Christianity, as it most often is understood today, boils down to a couple of core concepts: orthodoxy (right belief) and orthopraxis (right action). Orthodoxy, in all of its forms, values the ability to formulate Christian concepts into the proper words and then to stick to them, take a stand with them. It goes something like this: “Hi my name is Bob, and I believe in the virgin birth.”

Orthodoxy

For millions of professing believers getting this formula correct is paramount. After all, doesn’t it say—“Believe in the Lord Jesus Christ and thou shalt be saved”? And of course this kind of believing isn’t a simple thing. As someone once responded to a man who affirmed his faith in Jesus, “Which Jesus, exactly?” Because there are some differences. There’s the American Jesus who is pro-economic expansion, highly capitalistic, a dyed in the wool individualist, pro capital punishment, anti-tree hugging (after all he did kill a fig tree didn’t he—this puts him in camp with loggers everywhere), etc… There’s historic Jesus—who, as one recent Jesus Seminar liberal scholar described him, was most probably short, balding, and pudgy; a skilled mental wrangler, and rabbi in the Jewish tradition with nothing exceptional except that he caught the attention of exceptional followers. There’s hippie Jesus—anti-American to the core. There’s Che Guevara Jesus, who simply lacks a machine gun to be relevant to the class struggles of South America. Well, you get the idea. There’s just a lot of versions of this Jesus fellow. It’s tricky, even agreeing that one needs to believe in Jesus, just knowing which one gets our belief.

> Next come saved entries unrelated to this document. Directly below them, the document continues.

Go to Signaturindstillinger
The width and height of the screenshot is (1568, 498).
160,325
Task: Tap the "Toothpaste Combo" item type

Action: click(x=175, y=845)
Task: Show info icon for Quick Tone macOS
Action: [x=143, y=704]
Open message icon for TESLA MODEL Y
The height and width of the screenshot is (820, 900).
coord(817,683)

Thankfully, two thousand years of intellectual wrangling has given us uncanny clarity as to what this really means. For one thing it means agreeing that Jesus is Co-equivalent with God the Father. He wasn’t just a nice young man who got killed for being a professional do-gooder…He was God in the flesh. It also means believing that God got into the flesh through a rather immaculate and improbable conception—The virgin birth. Of course all of belief is predicated on the assumption that every word in the Old and New Testaments of the Christian Bible is mostly literal—especially the creation account and the miracles of Jesus while on earth. It also means that Jesus literally died on a cross (as opposed to only appearing dead, but actually being in some kind of coma or trance), descended into Hell where he re-captured the keys of death from Satan, then was resurrected—supernaturally and bodily (meaning it really happened, he didn’t just come back as a ghost or something). And lastly after ascending to heaven (where he now sits at the right hand ), he waits for the appropriate moment when he will return to finish the work started in his first three years of ministry—though this time he will not leave any one confused if he was a hippie or not…he will be all business, so to speak (blood up to his horses bridle, sword drawn, etc…)

Clearly I’m being a little tongue and cheek. I don’t mean to be disrespectful—except to say that so much emphasis has been placed on these words, that they be literal and concrete and rigidly bought into or asserted as true and right. Each of these facts is seen as absolutely essential to the other—pluck one out, and as Rob Bell noted, the whole brick wall of fundamentalist faith, falls down. This is what it means to be orthodox—to have a right belief. It translates as having the proper mental structures that you hold onto, the correct categories to put your doctrines in.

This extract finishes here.